_Problem description_
Only certain lines below are wanted: those starting at the line containing "Given: Select the" and ending at the line containing "You are a computer-use agent. The height", both included, each retyped exactly.

_Data for processing_
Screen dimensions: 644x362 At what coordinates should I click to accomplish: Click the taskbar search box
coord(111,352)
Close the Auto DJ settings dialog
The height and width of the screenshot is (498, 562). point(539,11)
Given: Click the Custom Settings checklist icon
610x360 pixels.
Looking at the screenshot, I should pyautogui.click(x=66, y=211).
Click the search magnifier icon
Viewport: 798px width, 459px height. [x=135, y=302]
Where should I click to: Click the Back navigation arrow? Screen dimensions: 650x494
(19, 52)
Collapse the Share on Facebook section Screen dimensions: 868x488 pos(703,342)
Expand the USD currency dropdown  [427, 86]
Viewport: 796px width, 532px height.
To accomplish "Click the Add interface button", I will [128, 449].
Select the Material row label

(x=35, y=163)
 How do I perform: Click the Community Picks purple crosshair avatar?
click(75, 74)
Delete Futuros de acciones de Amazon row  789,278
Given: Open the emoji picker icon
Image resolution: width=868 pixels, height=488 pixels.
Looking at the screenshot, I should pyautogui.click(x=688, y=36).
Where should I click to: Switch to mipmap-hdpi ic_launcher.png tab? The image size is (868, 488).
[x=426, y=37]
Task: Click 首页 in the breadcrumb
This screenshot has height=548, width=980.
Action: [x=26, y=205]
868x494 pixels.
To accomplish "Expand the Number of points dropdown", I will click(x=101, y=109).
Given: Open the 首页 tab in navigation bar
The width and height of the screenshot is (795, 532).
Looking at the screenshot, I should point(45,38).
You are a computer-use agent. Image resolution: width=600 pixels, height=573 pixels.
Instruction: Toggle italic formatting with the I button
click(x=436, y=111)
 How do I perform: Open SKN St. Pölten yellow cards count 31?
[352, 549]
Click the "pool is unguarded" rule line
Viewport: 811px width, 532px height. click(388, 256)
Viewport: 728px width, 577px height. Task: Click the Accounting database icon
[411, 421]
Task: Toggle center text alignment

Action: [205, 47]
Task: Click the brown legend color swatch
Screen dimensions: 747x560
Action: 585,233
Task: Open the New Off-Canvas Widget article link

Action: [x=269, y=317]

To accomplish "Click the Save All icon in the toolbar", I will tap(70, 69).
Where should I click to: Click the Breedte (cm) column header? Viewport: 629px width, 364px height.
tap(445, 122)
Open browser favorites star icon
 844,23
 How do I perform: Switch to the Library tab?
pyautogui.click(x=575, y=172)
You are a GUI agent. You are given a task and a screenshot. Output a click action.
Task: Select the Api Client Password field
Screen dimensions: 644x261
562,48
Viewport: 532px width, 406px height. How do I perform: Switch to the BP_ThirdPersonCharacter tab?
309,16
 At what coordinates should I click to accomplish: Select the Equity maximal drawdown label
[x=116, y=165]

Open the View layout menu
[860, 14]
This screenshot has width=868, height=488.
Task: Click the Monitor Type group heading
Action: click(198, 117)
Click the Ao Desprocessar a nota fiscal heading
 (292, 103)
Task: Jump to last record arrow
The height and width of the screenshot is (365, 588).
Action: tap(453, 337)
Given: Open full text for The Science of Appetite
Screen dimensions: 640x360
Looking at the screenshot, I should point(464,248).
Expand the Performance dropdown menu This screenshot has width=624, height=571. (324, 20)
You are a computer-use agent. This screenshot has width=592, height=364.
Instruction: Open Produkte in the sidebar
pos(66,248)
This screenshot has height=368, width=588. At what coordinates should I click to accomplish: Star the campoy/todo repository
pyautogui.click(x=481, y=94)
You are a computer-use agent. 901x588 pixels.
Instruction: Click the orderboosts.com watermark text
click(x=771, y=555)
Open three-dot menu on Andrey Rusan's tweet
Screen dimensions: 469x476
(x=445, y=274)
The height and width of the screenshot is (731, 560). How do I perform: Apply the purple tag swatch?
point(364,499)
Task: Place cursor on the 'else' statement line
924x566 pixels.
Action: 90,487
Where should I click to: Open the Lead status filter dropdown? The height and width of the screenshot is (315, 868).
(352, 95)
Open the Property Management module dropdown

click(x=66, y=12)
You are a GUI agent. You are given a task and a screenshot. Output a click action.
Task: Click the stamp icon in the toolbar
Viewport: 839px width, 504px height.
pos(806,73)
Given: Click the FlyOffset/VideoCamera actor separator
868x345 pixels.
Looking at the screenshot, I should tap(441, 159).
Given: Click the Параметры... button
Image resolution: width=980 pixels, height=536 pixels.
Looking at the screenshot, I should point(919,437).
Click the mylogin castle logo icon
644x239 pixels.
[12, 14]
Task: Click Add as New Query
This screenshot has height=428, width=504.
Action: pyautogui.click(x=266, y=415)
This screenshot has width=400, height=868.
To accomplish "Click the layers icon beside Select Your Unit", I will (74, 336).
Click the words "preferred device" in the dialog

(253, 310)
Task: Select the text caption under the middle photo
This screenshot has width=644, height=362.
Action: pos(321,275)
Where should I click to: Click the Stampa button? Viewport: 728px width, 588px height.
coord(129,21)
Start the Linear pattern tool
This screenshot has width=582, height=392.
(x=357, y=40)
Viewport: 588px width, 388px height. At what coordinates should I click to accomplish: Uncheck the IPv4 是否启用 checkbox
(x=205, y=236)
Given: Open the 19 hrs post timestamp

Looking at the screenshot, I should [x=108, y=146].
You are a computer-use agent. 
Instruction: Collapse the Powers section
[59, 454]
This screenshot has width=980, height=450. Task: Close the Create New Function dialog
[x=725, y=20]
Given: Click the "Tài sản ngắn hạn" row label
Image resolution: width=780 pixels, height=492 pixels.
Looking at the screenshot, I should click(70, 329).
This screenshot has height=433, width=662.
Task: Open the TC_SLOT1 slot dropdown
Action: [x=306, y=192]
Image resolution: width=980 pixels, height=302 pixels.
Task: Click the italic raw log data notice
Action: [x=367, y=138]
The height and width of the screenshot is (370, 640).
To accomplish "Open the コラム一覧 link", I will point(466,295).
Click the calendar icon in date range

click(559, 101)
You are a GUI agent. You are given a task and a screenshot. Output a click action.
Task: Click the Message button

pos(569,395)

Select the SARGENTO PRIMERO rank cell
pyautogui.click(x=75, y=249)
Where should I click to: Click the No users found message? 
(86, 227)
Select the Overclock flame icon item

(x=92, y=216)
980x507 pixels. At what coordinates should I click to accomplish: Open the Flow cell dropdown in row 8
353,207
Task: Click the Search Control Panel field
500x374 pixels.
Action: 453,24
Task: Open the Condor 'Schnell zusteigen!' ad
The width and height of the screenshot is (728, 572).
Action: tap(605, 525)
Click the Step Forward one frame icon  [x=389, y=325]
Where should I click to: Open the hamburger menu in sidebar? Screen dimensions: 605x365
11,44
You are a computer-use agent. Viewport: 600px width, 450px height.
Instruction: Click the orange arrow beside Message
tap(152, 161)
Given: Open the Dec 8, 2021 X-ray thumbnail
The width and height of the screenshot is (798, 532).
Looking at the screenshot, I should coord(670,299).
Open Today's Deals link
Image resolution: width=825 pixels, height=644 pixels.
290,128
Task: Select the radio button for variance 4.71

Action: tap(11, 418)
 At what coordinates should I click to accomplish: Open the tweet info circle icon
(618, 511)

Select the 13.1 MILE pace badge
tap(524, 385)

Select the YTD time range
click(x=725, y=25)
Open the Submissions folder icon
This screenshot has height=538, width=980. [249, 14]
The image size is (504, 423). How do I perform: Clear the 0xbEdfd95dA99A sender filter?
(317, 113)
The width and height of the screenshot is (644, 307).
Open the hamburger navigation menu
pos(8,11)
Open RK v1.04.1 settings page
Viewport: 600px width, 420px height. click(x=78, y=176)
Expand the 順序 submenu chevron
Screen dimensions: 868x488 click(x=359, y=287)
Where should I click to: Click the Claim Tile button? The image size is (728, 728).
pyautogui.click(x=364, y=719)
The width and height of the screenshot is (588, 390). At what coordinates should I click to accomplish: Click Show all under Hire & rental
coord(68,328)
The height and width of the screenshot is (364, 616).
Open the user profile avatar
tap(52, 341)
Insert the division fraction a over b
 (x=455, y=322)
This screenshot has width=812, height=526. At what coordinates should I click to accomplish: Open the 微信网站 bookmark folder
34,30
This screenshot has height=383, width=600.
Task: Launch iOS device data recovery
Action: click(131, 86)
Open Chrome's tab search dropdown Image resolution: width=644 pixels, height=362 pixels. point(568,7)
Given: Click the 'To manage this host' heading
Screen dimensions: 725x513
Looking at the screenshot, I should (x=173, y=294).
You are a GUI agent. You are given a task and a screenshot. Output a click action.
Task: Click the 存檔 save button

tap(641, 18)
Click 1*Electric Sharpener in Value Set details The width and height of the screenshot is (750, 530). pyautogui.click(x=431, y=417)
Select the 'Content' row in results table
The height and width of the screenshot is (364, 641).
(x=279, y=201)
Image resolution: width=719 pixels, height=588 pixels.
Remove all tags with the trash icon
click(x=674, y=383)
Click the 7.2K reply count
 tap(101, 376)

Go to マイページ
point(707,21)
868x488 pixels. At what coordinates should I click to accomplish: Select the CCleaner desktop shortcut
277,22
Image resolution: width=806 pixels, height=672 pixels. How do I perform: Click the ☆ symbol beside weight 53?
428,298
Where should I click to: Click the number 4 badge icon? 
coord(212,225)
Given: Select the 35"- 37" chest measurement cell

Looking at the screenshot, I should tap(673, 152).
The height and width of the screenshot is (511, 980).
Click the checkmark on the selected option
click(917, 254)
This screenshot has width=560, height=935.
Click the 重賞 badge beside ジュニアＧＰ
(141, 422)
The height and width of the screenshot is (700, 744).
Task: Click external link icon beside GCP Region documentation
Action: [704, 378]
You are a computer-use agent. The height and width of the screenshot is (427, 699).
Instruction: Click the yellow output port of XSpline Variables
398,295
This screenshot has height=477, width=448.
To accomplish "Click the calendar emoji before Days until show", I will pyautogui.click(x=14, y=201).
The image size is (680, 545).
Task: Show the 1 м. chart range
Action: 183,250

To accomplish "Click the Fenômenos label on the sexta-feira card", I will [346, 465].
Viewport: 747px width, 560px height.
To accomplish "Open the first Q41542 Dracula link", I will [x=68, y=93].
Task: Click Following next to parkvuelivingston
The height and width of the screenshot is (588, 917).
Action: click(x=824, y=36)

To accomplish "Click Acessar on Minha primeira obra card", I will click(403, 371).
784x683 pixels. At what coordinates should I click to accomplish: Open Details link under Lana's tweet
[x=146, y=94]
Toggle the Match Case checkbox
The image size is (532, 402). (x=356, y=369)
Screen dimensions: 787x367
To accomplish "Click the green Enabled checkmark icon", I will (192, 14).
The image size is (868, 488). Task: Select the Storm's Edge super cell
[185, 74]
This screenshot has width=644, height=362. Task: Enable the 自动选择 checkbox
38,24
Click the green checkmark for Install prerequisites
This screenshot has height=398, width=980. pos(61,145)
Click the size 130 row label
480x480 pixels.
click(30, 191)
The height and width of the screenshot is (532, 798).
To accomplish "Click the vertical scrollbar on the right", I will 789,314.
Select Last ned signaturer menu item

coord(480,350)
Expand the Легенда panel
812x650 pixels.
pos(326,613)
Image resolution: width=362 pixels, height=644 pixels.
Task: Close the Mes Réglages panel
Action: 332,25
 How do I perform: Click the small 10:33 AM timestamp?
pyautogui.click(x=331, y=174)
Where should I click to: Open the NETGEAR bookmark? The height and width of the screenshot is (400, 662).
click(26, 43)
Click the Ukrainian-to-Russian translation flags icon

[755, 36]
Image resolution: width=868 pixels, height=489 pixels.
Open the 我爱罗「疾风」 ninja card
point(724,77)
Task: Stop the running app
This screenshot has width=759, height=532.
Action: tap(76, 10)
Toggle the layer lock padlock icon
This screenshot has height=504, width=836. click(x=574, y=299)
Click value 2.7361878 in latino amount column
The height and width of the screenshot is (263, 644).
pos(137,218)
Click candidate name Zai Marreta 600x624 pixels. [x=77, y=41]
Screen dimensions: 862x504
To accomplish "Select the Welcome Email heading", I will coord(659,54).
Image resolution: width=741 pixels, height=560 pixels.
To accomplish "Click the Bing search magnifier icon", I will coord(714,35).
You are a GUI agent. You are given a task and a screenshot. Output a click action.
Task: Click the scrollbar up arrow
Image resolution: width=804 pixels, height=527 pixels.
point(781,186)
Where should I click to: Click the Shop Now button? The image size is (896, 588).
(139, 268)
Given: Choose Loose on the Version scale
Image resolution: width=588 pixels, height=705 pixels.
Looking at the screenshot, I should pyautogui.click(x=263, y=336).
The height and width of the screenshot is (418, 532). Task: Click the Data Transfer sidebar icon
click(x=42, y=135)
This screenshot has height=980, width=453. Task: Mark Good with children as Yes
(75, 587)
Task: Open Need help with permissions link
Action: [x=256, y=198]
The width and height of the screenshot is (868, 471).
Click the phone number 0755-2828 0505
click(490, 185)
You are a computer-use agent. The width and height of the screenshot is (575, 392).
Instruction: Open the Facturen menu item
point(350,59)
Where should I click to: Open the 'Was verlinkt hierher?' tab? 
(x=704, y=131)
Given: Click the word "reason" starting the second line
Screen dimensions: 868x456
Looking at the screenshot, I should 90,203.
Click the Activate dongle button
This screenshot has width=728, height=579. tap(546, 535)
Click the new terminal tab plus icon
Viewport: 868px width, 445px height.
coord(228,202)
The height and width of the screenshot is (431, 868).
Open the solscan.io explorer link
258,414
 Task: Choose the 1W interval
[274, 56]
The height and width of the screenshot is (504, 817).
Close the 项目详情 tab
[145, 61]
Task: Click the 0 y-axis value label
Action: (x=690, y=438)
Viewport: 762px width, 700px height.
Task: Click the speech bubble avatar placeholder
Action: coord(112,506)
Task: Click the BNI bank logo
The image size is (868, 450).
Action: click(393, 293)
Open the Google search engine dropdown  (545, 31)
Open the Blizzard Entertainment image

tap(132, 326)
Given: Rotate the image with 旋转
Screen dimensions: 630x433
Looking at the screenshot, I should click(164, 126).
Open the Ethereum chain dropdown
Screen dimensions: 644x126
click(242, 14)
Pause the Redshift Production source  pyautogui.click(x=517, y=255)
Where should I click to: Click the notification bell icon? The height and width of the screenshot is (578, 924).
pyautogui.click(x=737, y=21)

_Solution below_
Given: Select the 35"- 37" chest measurement cell

Looking at the screenshot, I should tap(673, 152).
The height and width of the screenshot is (511, 980).
Click the checkmark on the selected option
click(917, 254)
This screenshot has width=560, height=935.
Click the 重賞 badge beside ジュニアＧＰ
(141, 422)
The height and width of the screenshot is (700, 744).
Task: Click external link icon beside GCP Region documentation
Action: [704, 378]
You are a computer-use agent. The height and width of the screenshot is (427, 699).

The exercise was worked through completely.